---- DATA PROVIDED
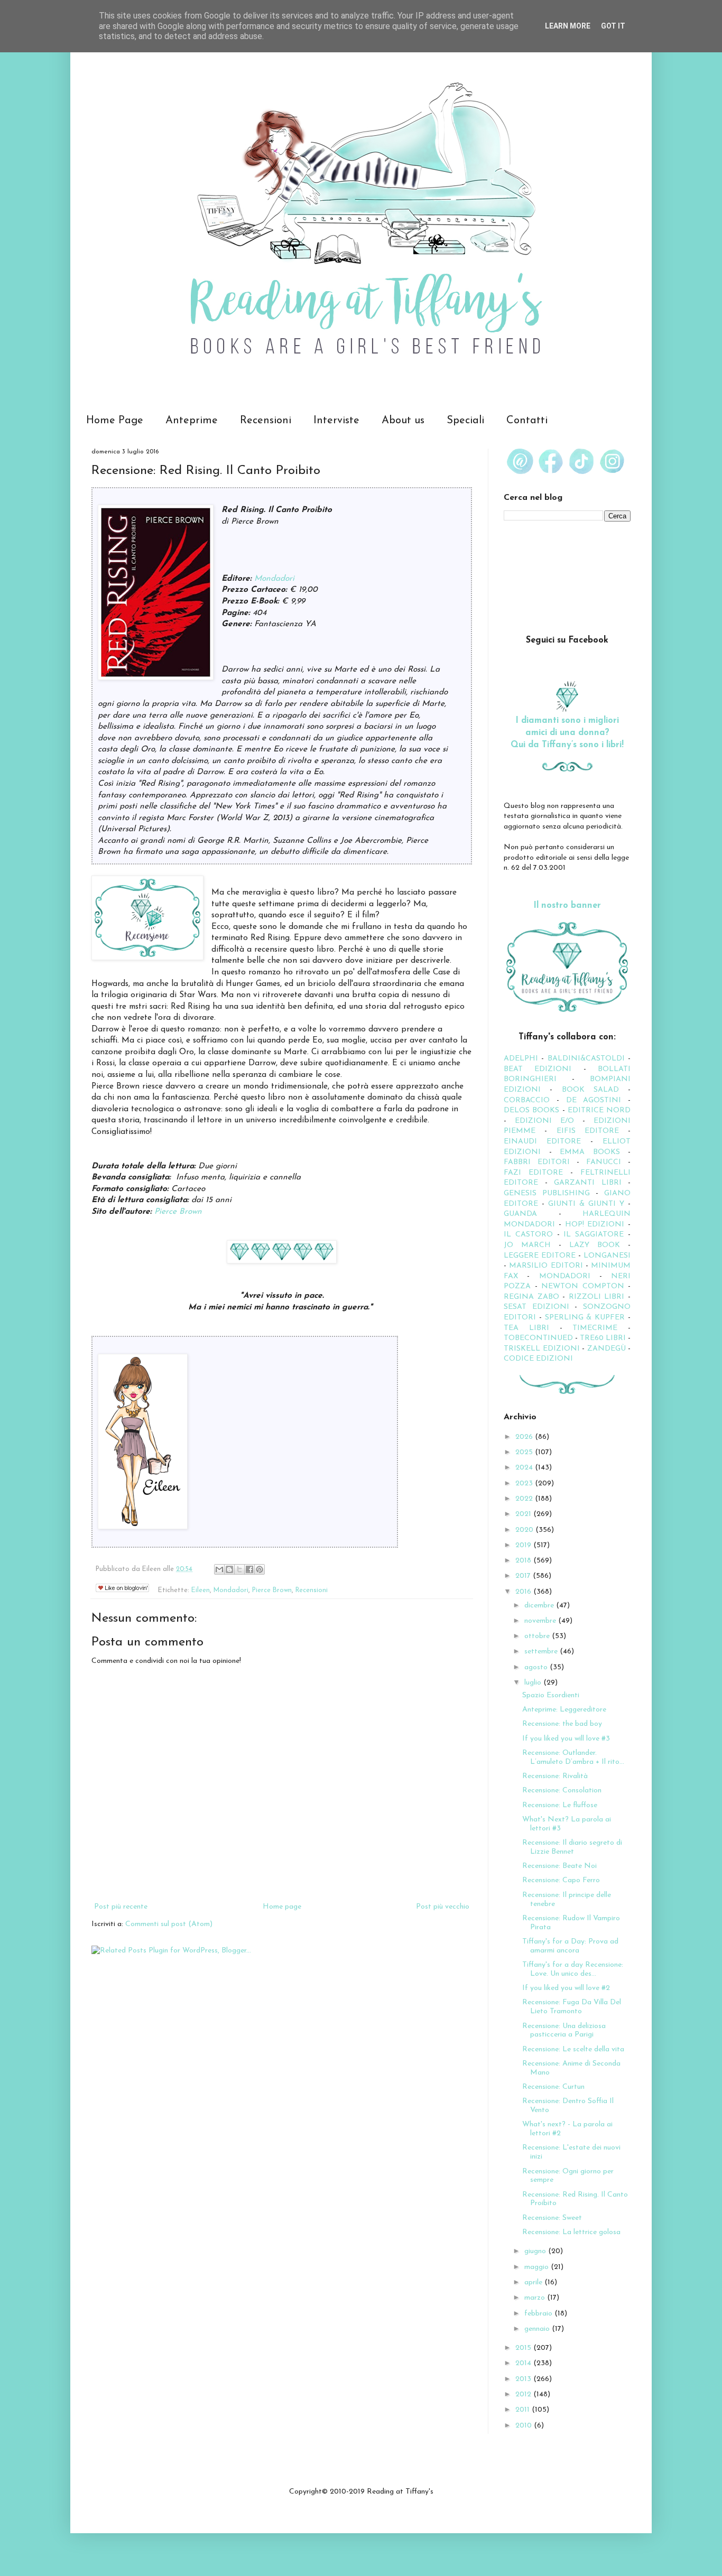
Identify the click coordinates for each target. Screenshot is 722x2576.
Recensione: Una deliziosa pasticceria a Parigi (564, 2030)
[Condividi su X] (239, 1569)
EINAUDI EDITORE (542, 1142)
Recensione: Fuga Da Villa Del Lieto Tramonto (571, 2006)
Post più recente (120, 1907)
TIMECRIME (594, 1328)
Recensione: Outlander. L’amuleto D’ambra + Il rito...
--------
» PROMPT: Please show each line in the records above that contains "Recensione".

» OUTPUT FOR THIS EXERCISE:
Recensione: Una deliziosa pasticceria a Parigi (564, 2030)
Recensione: Fuga Da Villa Del Lieto Tramonto (571, 2006)
Recensione: Outlander. L’amuleto D’ambra + Il rito...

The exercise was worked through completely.